[Stored items]

****************

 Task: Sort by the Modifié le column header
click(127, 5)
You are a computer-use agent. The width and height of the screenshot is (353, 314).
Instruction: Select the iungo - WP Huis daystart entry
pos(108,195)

****************

◆ Task instructions
Look above for the line containing "You are a computer-use"; copy from it through the last line, exactly, and nothing more.

◆ Result of the task
You are a computer-use agent. The width and height of the screenshot is (353, 314).
Instruction: Select the iungo - WP Huis daystart entry
pos(108,195)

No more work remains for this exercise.